- What this task involves -
Reproduce exactly the lines of this material that begin at the line with "Task: Open the 了解更多 learn more link" and end at the line with "The height and", both included. Omit the pictures and everything else.

- Given information -
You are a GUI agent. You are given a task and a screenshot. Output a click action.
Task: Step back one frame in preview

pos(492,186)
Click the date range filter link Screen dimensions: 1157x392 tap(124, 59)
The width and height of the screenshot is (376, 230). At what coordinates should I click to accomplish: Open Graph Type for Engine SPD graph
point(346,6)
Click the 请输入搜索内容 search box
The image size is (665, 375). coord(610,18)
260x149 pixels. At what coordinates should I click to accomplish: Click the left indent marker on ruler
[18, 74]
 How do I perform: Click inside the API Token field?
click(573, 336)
--
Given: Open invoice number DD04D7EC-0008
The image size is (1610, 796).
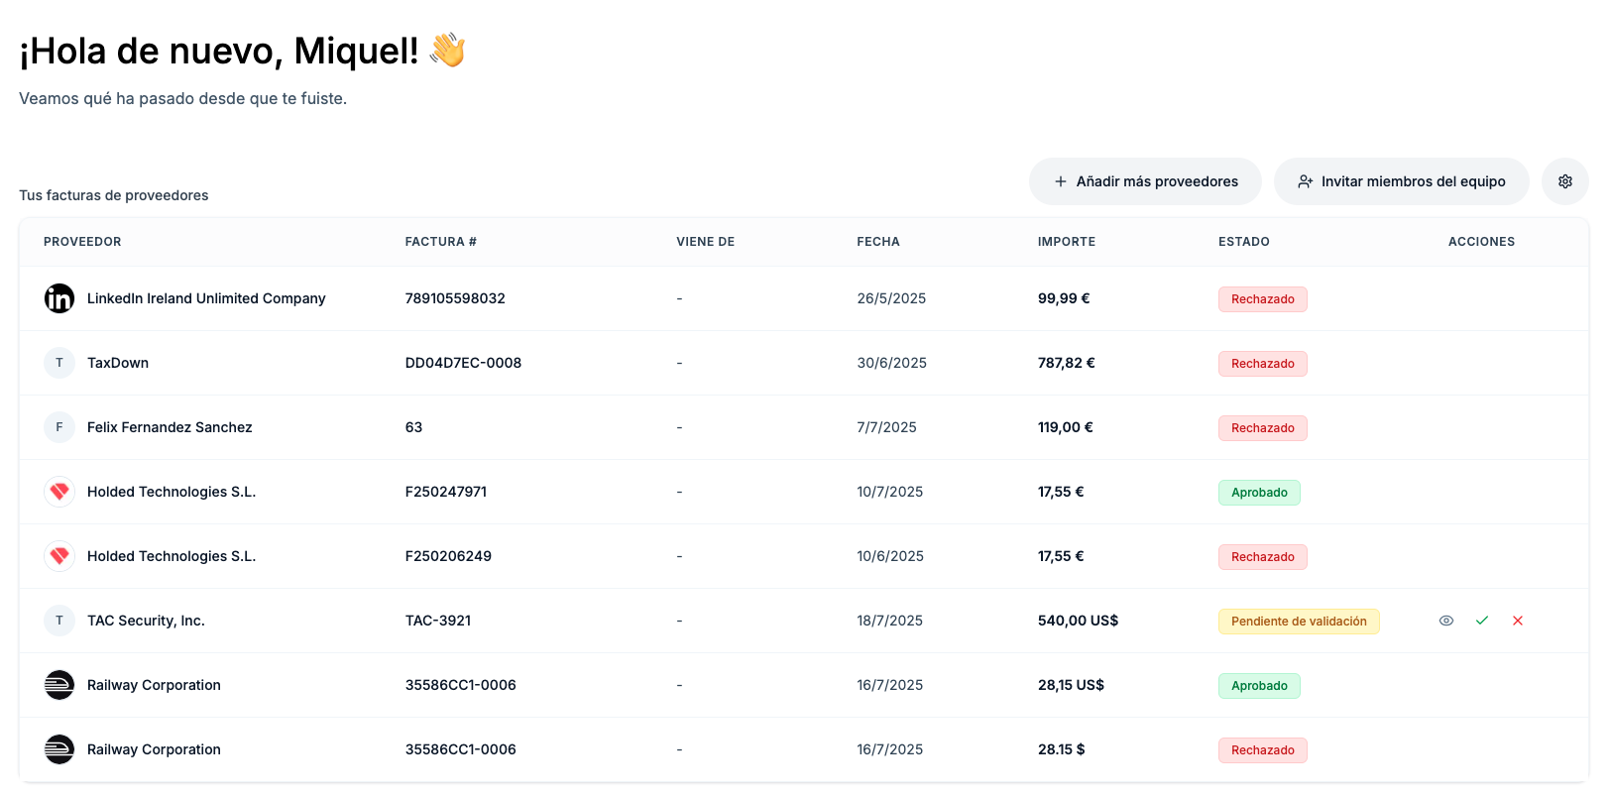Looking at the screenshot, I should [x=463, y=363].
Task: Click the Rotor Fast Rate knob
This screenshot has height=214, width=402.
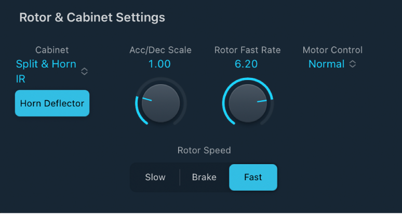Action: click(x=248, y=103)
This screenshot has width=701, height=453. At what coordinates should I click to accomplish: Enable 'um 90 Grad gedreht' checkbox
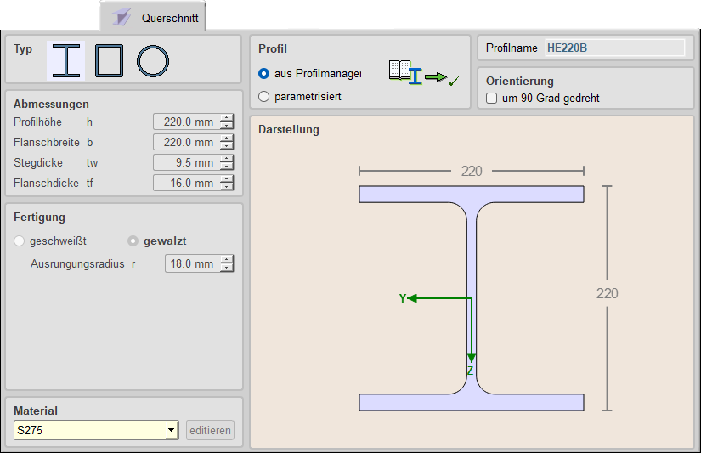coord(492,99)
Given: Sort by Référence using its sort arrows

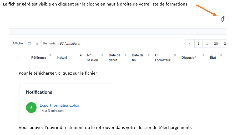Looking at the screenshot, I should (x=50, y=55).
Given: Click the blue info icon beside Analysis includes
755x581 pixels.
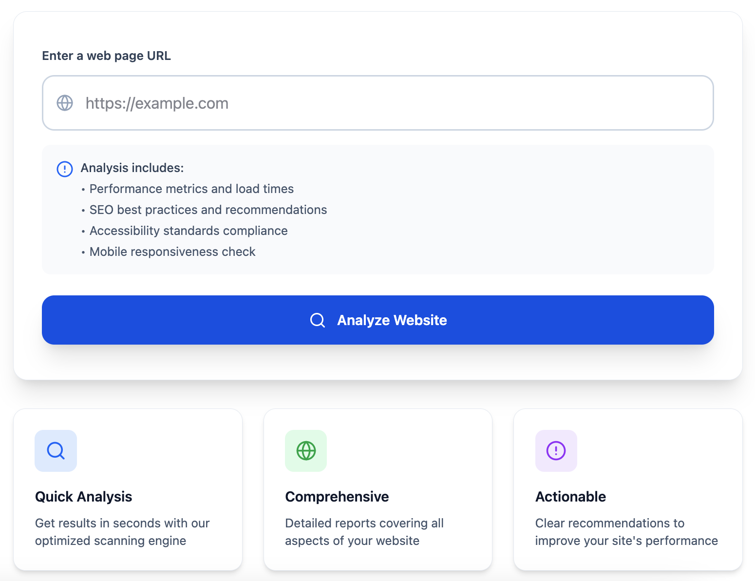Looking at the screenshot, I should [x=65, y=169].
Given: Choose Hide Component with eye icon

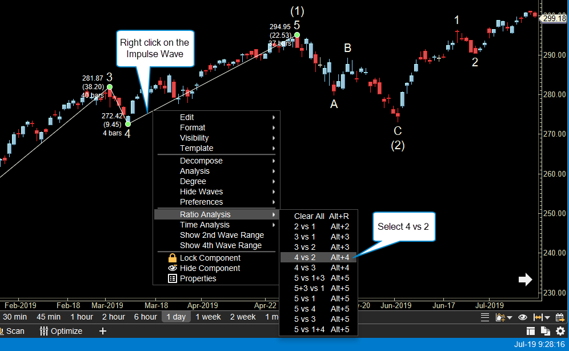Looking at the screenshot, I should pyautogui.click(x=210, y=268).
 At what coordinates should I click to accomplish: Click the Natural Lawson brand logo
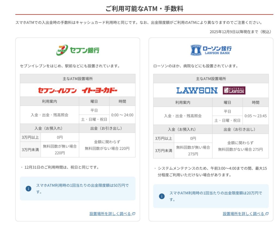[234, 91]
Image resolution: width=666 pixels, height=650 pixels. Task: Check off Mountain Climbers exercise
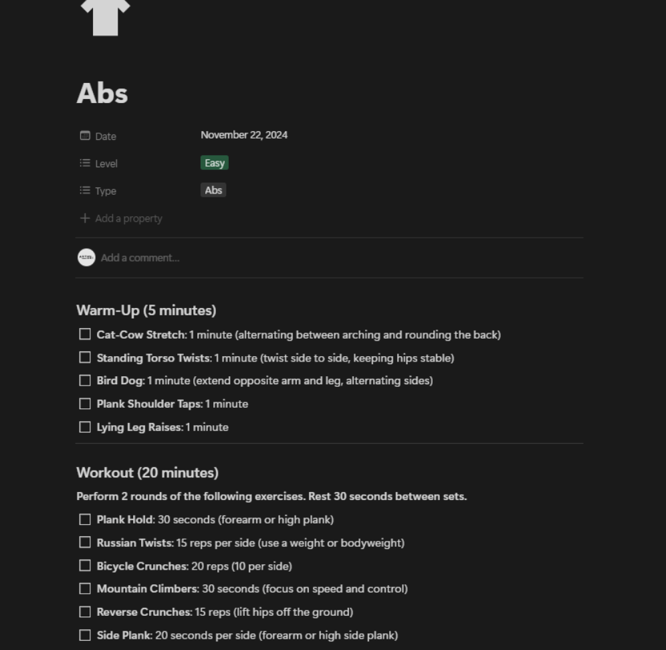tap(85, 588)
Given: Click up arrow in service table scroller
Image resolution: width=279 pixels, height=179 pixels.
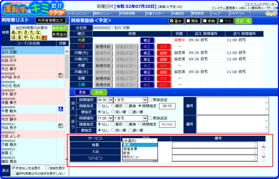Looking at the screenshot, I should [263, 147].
...
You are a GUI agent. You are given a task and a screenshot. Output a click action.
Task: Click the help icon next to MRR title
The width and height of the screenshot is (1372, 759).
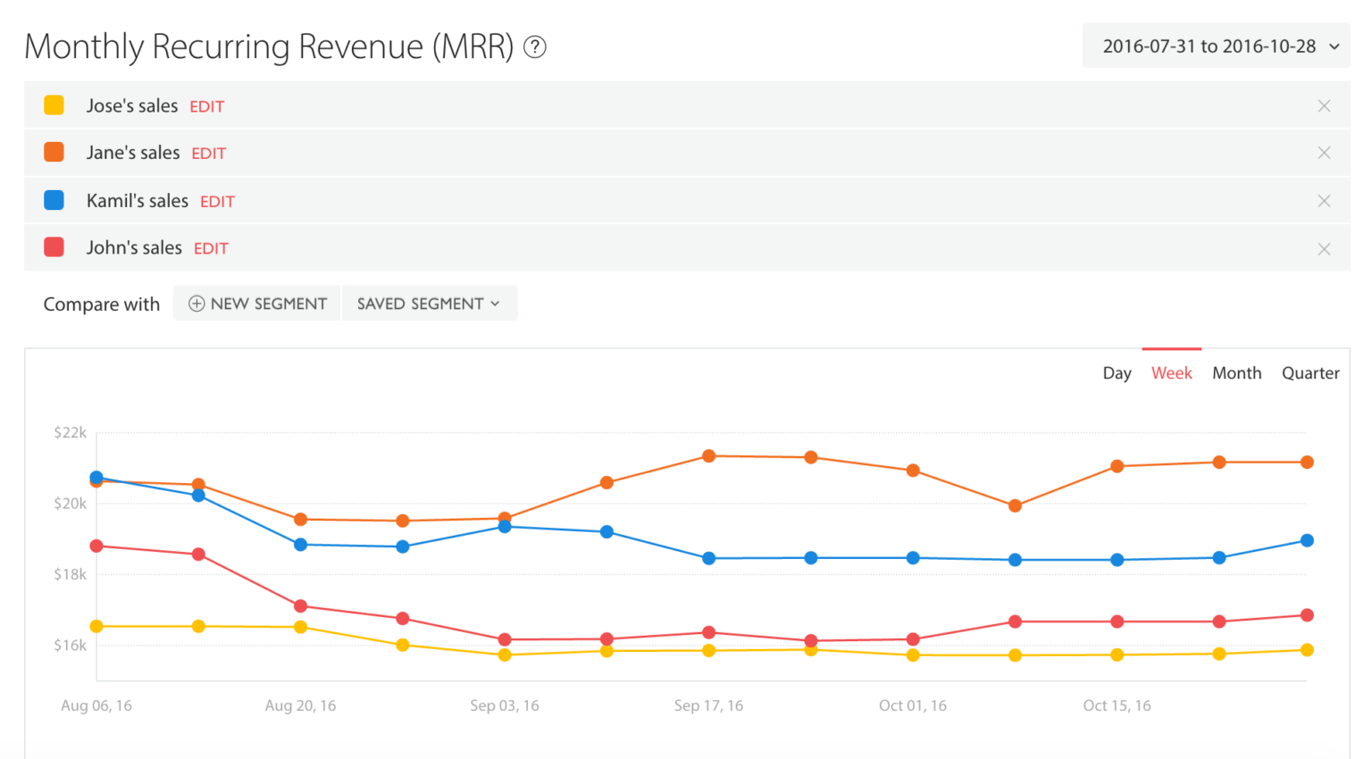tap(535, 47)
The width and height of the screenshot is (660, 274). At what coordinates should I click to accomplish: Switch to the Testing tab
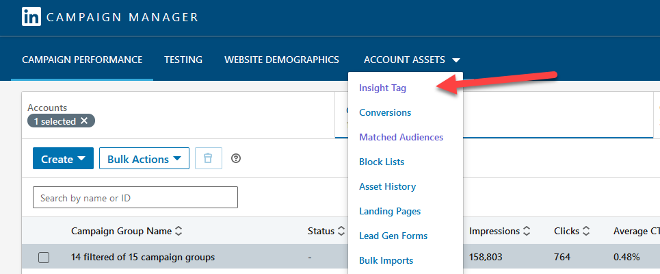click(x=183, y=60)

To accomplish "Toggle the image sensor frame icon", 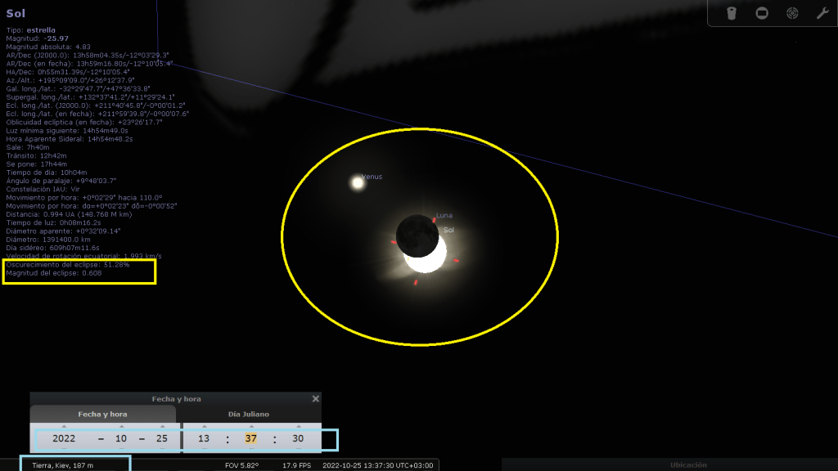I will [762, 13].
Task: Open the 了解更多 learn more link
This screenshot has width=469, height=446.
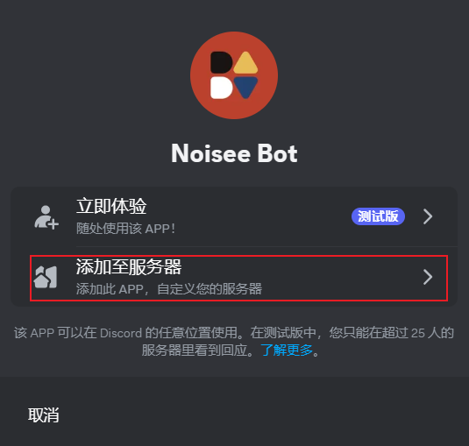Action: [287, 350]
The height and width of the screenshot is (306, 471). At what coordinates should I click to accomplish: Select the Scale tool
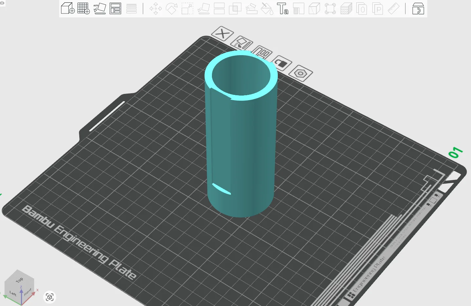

- Written reply -
Task: Open the 了解更多 learn more link
This screenshot has width=469, height=446.
Action: [287, 350]
The height and width of the screenshot is (306, 471). At what coordinates should I click to accomplish: Select the Scale tool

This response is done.